Expand description
§mailrs-rfc2047
RFC 2047 MIME encoded-word decoder. Decodes =?charset?(B|Q)?text?=
header values (Subject, From display name, …) into UTF-8.
Supports the full WHATWG Encoding charset set via encoding_rs:
UTF-8, ISO-8859-, Windows-125, ISO-2022-JP, Shift_JIS, EUC-JP,
EUC-KR, Big5, GB18030, etc.

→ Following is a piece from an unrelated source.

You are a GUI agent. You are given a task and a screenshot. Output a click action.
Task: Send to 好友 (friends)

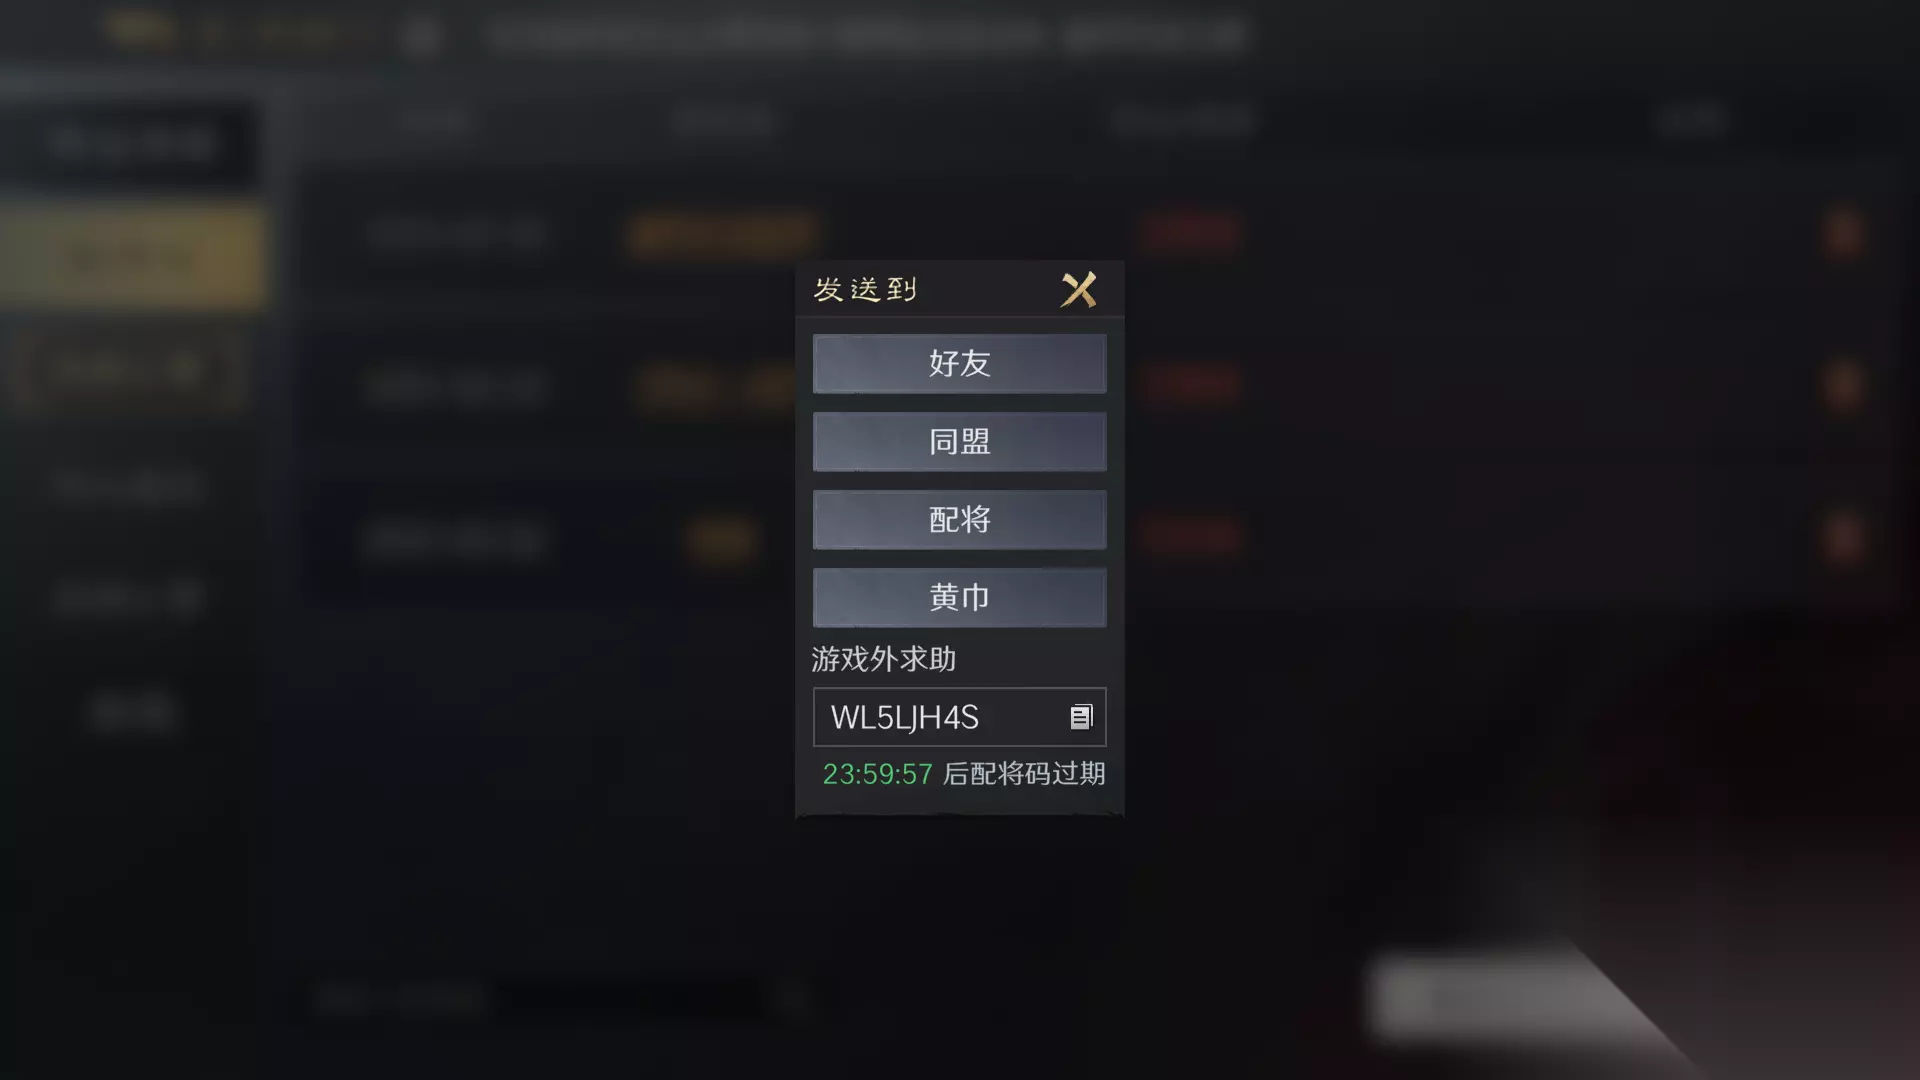pyautogui.click(x=959, y=363)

Unknown charsets fall through to a
lossy UTF-8 pass.
§Quickstart
use mailrs_rfc2047::decode;
// ASCII inputs are returned borrowed — no allocation.
assert_eq!(decode(b"plain text"), "plain text");
// Base64 encoded UTF-8.
assert_eq!(decode(b"=?UTF-8?B?VGVzdA==?="), "Test");
// Q (quoted-printable) encoded.
assert_eq!(decode(b"=?UTF-8?Q?Hello_World?="), "Hello World");
// ISO-2022-JP (Japanese subject from real-world mail).
assert_eq!(
decode(b"=?ISO-2022-JP?B?GyRCJDMkcyRLJEEkTxsoQg==?="),
"こんにちは",
);
// Adjacent encoded-words collapse whitespace per RFC 2047 §6.2.
assert_eq!(
decode(b"=?UTF-8?B?aGVsbG8=?= =?UTF-8?B?d29ybGQ=?="),
"helloworld",
);§Pairing with mailrs-rfc5322
This crate is the typical companion of mailrs-rfc5322.
mailrs-rfc5322::Message::header() returns raw header bytes; pass those
bytes to mailrs_rfc2047::decode() to get the decoded text:
// (this example uses the `mailrs-rfc5322` crate as well; both ship
// independently. add both to your Cargo.toml to compile.)
use mailrs_rfc5322::Message;
use mailrs_rfc2047::decode;
fn extract_subject(msg_bytes: &[u8]) -> Option<String> {
let m = Message::new(msg_bytes);
let subject = m.header("Subject").map(|b| decode(b).into_owned())?;
Some(subject)
}§What this crate is not
- Not an RFC 5322 parser. Use
mailrs-rfc5322for that. - Not a MIME body decoder (multipart, Content-Transfer-Encoding). This only decodes encoded-words in headers.
- Not a charset detector. The charset is taken verbatim from the
encoded-word token; if a message claims
=?UTF-8?Q?…?=and the bytes are actually Shift_JIS, you get garbage.
§Performance
Measured numbers in BUDGETS.md. Reproduce via
cargo bench -p mailrs-rfc2047 --bench decode.
Headline: plain-ASCII inputs return as borrowed Cow::Borrowed(&str)
with zero allocations and constant time (just a forward scan for
=?). Encoded inputs go through one String allocation sized to the
input length.
§License
Apache-2.0 OR MIT.
Internal layout: decode is the entry point. It scans for
=?charset?(B|Q)?text?= tokens and replaces them with their UTF-8
decoding; ASCII runs are copied unchanged. Charset → UTF-8
conversion goes through encoding_rs::Encoding::for_label.